• [Assigned task 1]
In the book listing, at what age was Paul diagnosed with autism?
• [Assigned task 2]
Duplicate the part of the book listing between "French | Actes" and "Télévisions 2023 (longlist)", inclusive.

• [Given passage]
——————

A Child Without a Narrative

Original title: Un enfant sans histoire

Author: Huy, Minh Tran

Publication Date:

August 2022

Pages:

208

Original language and publisher

French | Actes Sud

Territories Handled

Netherlands, North America, Scandinavia

Genre

Literary Fiction

Awards:

  • prix Essai et Roman France Télévisions 2023 (longlist)

A Child Without a Narrative

Original title: Un enfant sans histoire

Author: Huy, Minh Tran

Synopsis

As a writer of fiction, Minh Tran Huy invites reality into her work and delivers a testimony that, after the turmoil that is customary for any new literary season, will remain. By giving form to the chaos that has become her daily life, she makes universal a personal struggle, choosing literature as her weapon, and a writing that empathizes rather than pities, that allows us to better understand the world in which so many so-called “maladjusted” people live. — Laëtitia Favro, LIVRES HEBDO

Diagnosed with autism at the age of two, little Paul will never be able to read the book that his mother, Minh Tran Huy, has dedicated to him. A torrent of love and amazement, a cry of rage and sorrow, faced with the impossibility of “saving” him. A heartbreaking story. — Ariane Valadié, VOICI

Some books take everything away. They take your breath away and you never let go. This is the case with the book Un enfant sans histoire, by our collaborator Minh Tran Huy. Once you have read it, it leaves you knocked out in the face of the mysterious continent you have just crossed: autism. — Valery de Buchet, MADAME FIGARO

A novel that is both tender and conveys a brutal reality: that of parents powerless to cope with the difficulties of a son who will never be able to read this book. — Anaëlle Forveille, OUEST FRANCE

The title alone is painful. It alone speaks of pain, suffering and almost acceptance. But there is definitely a story nestled between these pages. — Florence Dalmas, LE DAUPHINÉ LIBÉRÉ

A tender, moving, luminous novel that also aims to raise awareness of what still needs to be done in France to help children and parents of children with autism spectrum disorders. — Aurélie Janssens, PAGE DES LIBRAIRES

“I would have liked to be able to offer you life rather than a book”, writes the author who would so much like her story to move and bring a little beauty. She has achieved this. With Un enfant sans histoire, she offers us a heartbreaking, but fascinating book, shot through with grace. — Patricia Reznikov, LIRE MAGAZINE LITTÉRAIRE

Whether the topic concerns you or not, this is a book for everyone. — RADIO LIBERTAIRE – Idéaux et débats

The success of this inspired book is that it escapes its creator like a child who has grown up. In literature, to give is to give, to take back is to create. — Antoine Perraud, LA CROIX

Minh Tran Huy delivers a powerful literary plea that awakens to this essential truth, perpetually threatened: there is not only one way to be human. — Lauren Malka, CAUSETTE

Un enfant sans histoire tells the story of what the arrival of a child like Paul does to a mother and father, and the battle they must wage in all areas, from diagnosis to care. To succeed in making tangible what we turn away from is only one quality of this book of struggle and love. — Alain Nicolas, L’HUMANITÉ

A very restrained writing style which only gives more relief to a deeply moving testimony. If a non-verbal autistic person is condemned to silence, this does not mean that he has no story. […] Between testimony, letter, diary, investigation and essay, this is a strong and courageous book, served by a subtly changing writing style. — Sophie Ehrsam, EN ATTENDANT NADEAU

A novelist, avid reader and fervent lover of fiction, Minh Tran Huy never imagined that she would allow reality to invade her writing. She had never imagined either that the birth of her first son Paul would bring her into intimate contact with disability and turn her into an unwilling expert on the disorders of the autism spectrum and how they are treated (or go untreated). Nor did she imagine that her vocabulary bank and address book would expand so much, or that her relationship to the world would be enriched by so many acronyms, statistics, methodologies and benchmarks – an accumulation of information and knowledge far from her poetic sensibilities even though they can constitute a formidable, if at times fragile, response to impotence. It is through literature that Tran Huy manages to wrestle with and express this earth-shattering experience, the challenge being to recount a story that eludes all conventional narrative strategies.

——————

• [Data supplied]
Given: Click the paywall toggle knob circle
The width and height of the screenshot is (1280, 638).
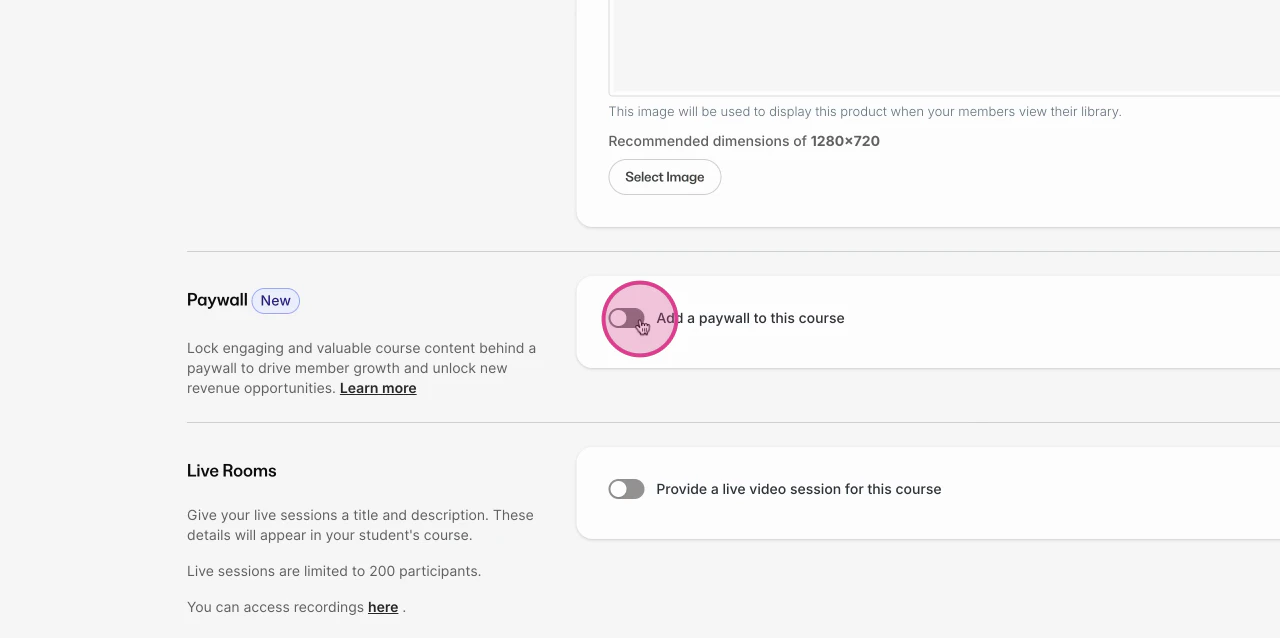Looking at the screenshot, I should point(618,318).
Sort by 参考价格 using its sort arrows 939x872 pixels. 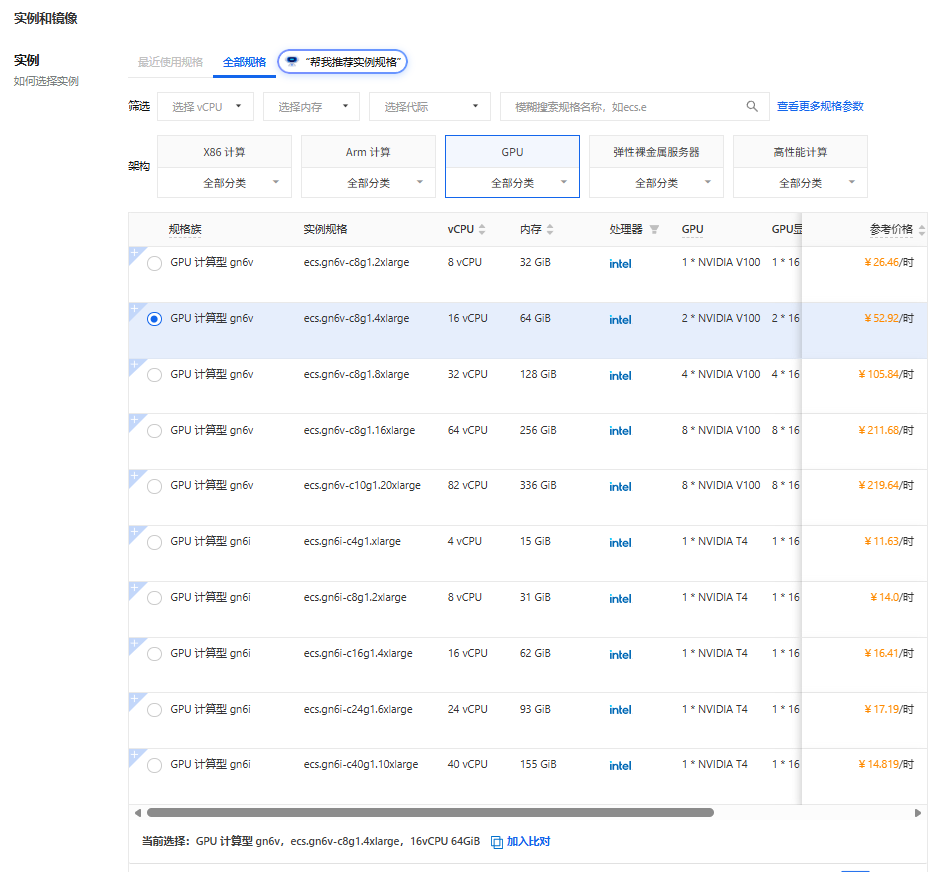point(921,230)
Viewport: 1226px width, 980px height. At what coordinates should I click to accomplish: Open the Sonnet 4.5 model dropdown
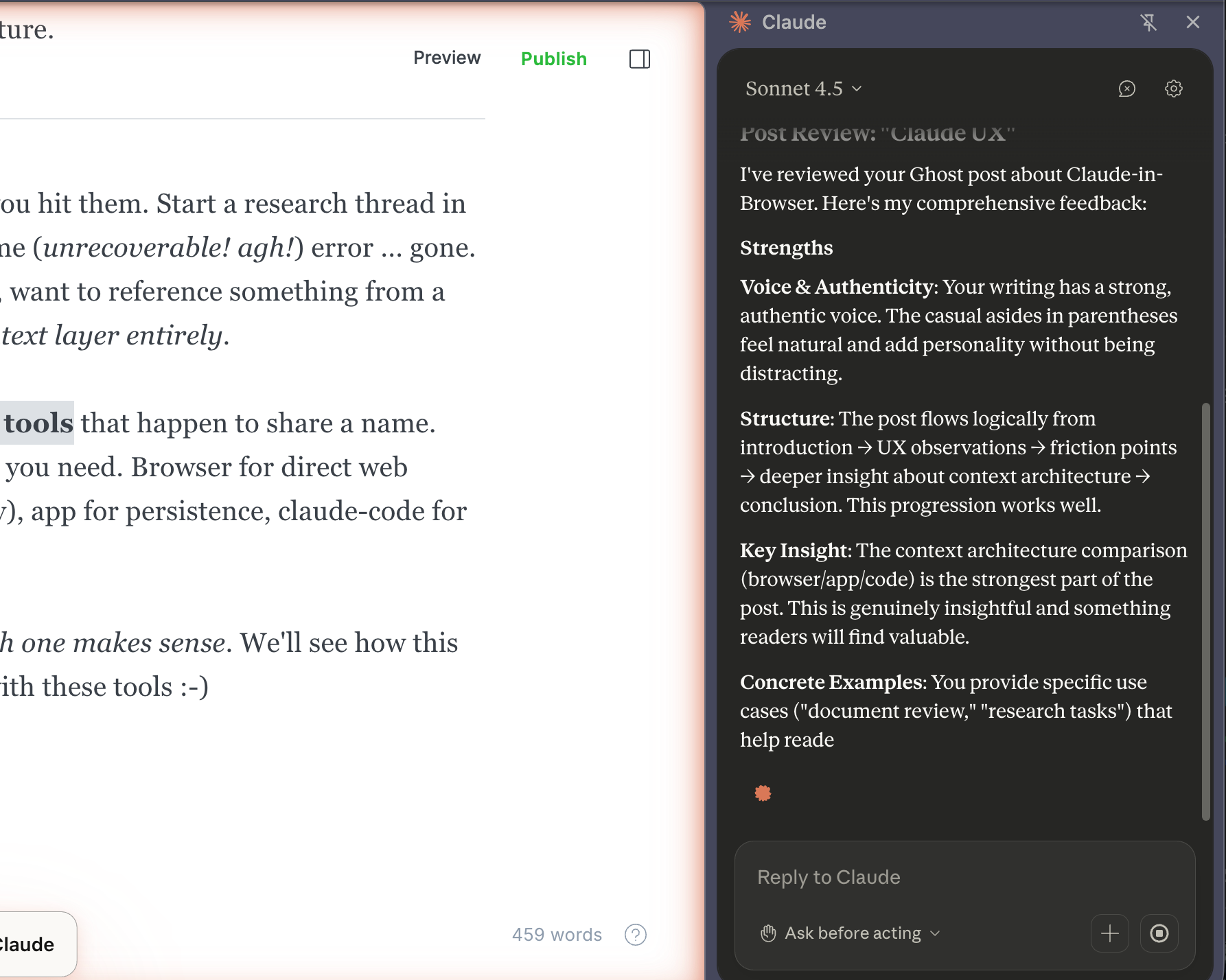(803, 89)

——————

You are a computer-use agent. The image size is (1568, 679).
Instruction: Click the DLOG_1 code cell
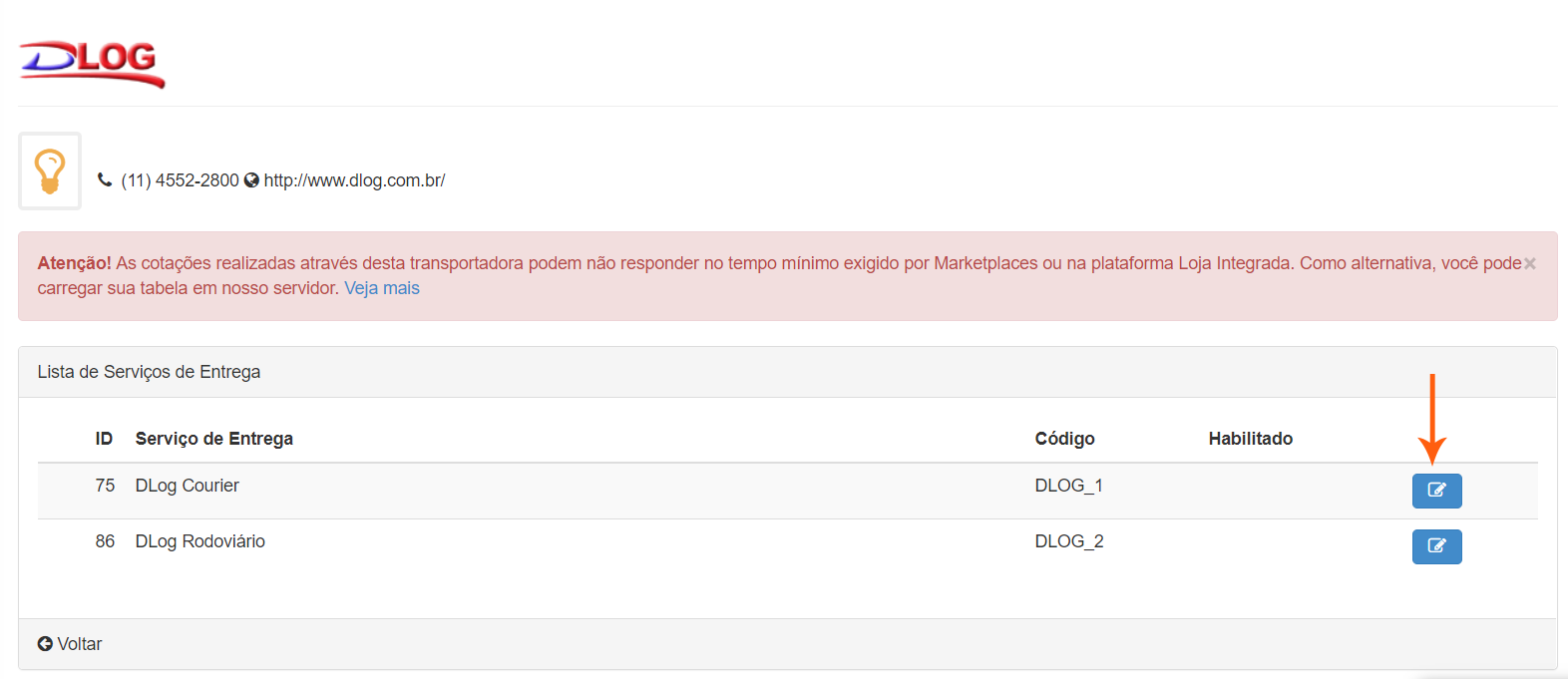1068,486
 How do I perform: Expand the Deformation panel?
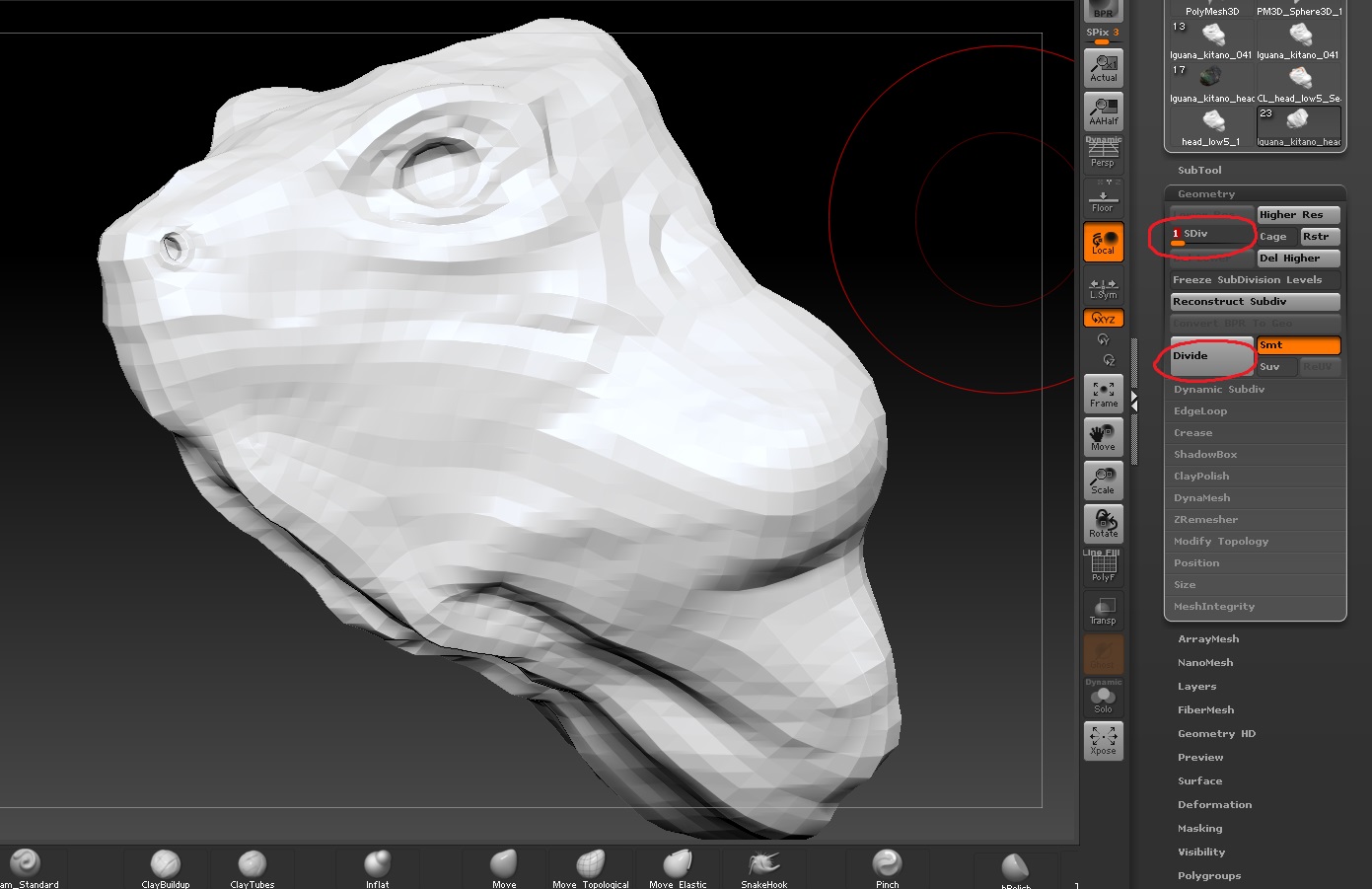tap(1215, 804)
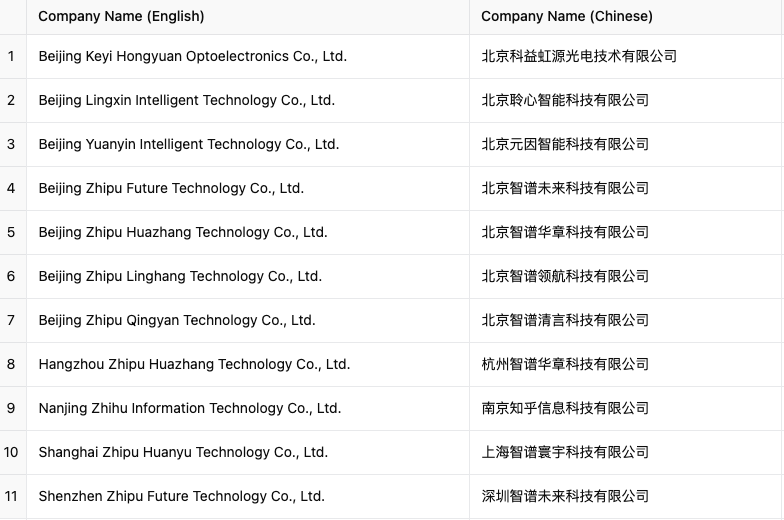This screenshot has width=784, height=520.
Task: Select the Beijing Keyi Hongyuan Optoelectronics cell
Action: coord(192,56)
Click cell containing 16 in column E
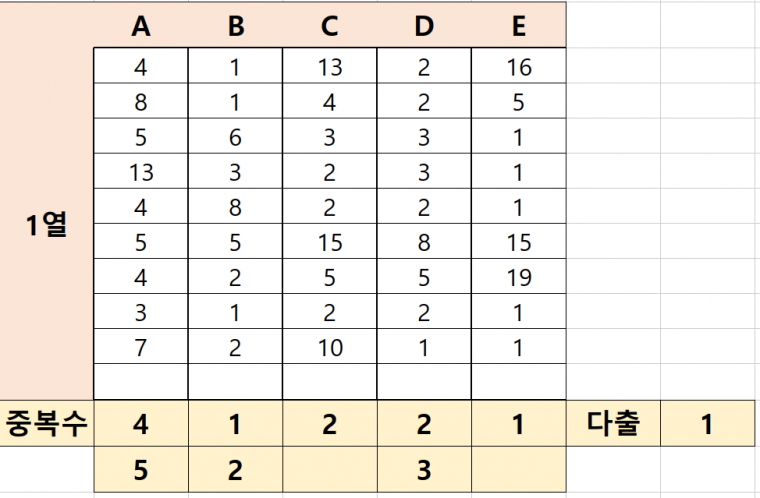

——————

• [Response 1]
At the age of two.

• [Response 2]
French | Actes Sud

Territories Handled

Netherlands, North America, Scandinavia

Genre

Literary Fiction

Awards:

  • prix Essai et Roman France Télévisions 2023 (longlist)